* SELECTED EXCERPT
----
Ontario cracks down on animal dentistry performed by non-veterinarians

The College of Veterinarians of Ontario now has the authority to prevent non-veterinarians from performing animal dentistry in Ontario unless they are supervised by a licensed veterinarian.

According to the college, it obtained an order in March 2014 from the Ontario Superior Court of Justice preventing non-veterinarians from providing or offering to provide "anesthesia-free dental cleaning," including "scaling, polishing, and anti-bacterial gum treatment."

The action from the court stems from the investigation of a dog grooming and spa business in Ontario that was allegedly performing animal dentistry while also holding itself out as engaging in the practice of veterinary medicine.

Following the court's decision, the college commented on its strengthened authority to protect animals, which reinforces the college's stated position that non-veterinarians practicing veterinary dentistry pose serious risks to animals.
----
* DATA LISTING
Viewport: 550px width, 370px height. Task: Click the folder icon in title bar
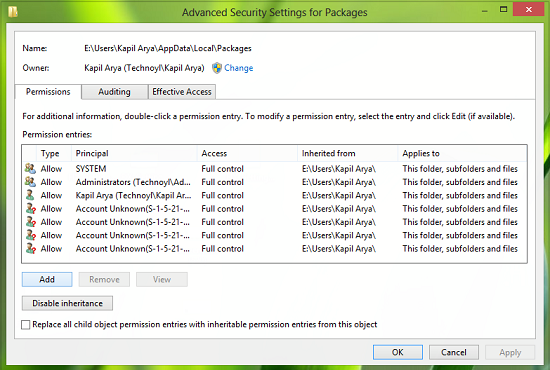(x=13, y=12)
----
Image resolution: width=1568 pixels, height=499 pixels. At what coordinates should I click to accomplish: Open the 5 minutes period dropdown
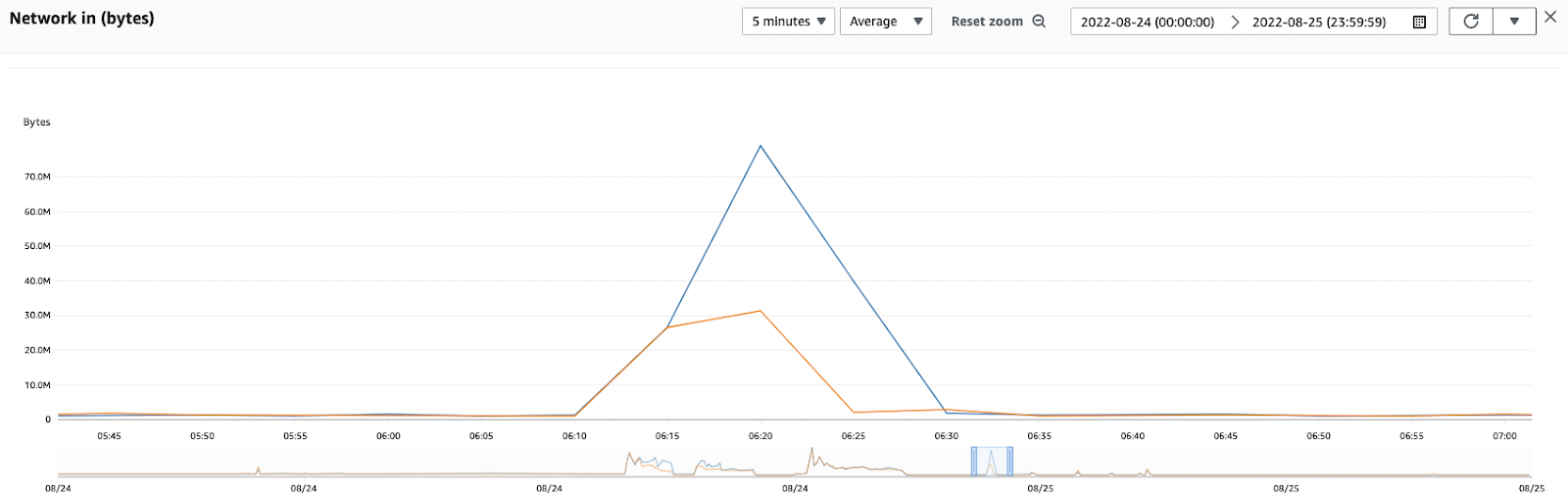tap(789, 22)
----
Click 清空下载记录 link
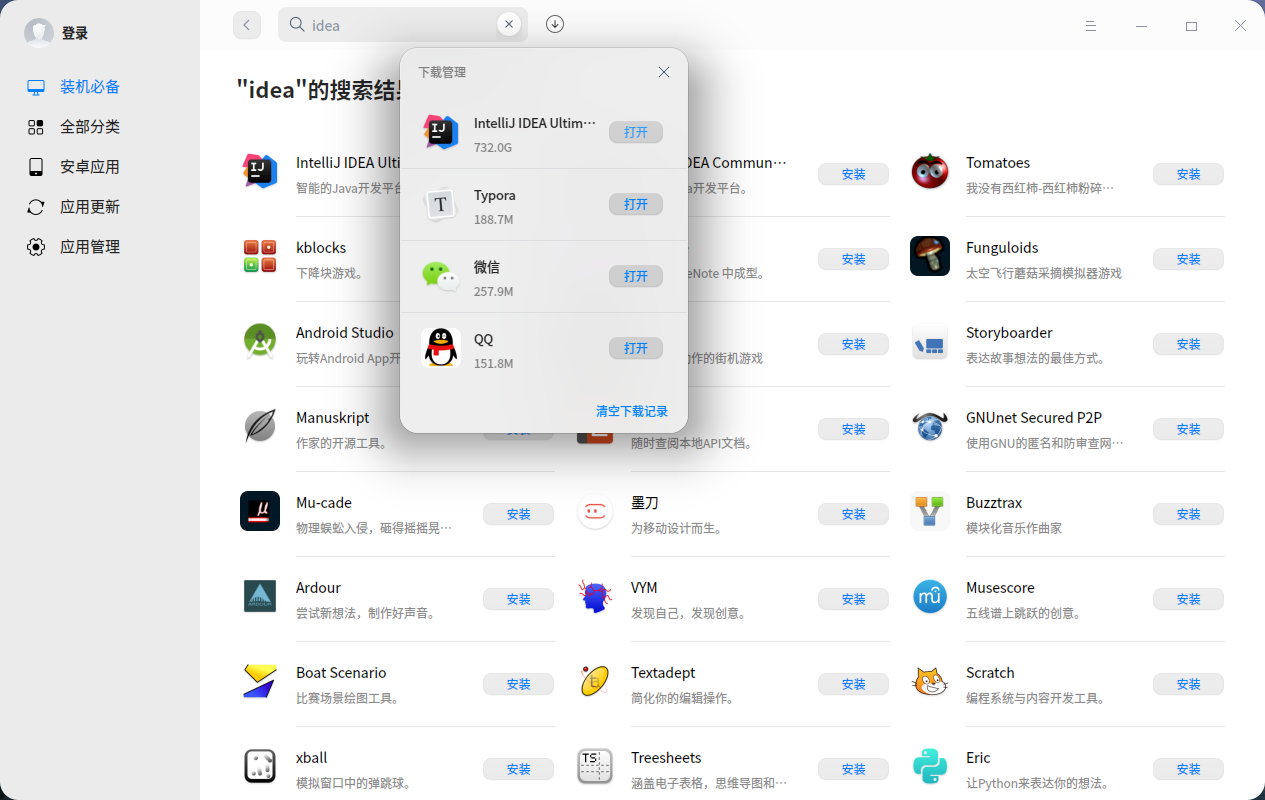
----
* ACTIVITY 1
Answer these questions using the article on Ontario's animal dentistry crackdown:
(a) In what month and year did the college obtain its order, and from which court?
(b) What kind of business was investigated?
(c) Under what condition may non-veterinarians still perform animal dentistry in Ontario?
* ACTIVITY 2
According to the article on Ontario's animal dentistry crackdown, what led to the court's action? Answer in one to three sentences.
* ACTIVITY 3
Pick up the article on Ontario's animal dentistry crackdown after its final sentence and keep writing.

* EXPECTED ANSWER 1
(a) March 2014, from the Ontario Superior Court of Justice.
(b) A dog grooming and spa business.
(c) When they are supervised by a licensed veterinarian.

* EXPECTED ANSWER 2
The court's action stemmed from an investigation of a dog grooming and spa business in Ontario. That business was allegedly performing animal dentistry while also presenting itself as engaging in the practice of veterinary medicine.

* EXPECTED ANSWER 3
"The college's position is that animal dentistry is an aspect of veterinary medicine and should, therefore, only be practiced by a licensed veterinarian or experienced delegate. The college is pleased to see the court has taken action," said Jan Robinson, college registrar and chief executive officer.

According to the College of Veterinarians of Ontario, members of the public can contact the college at [email protected] if they believe a non-veterinarian is practicing veterinary medicine. The college will then use its authority to prevent further dentistry work by the non-veterinarian if needed.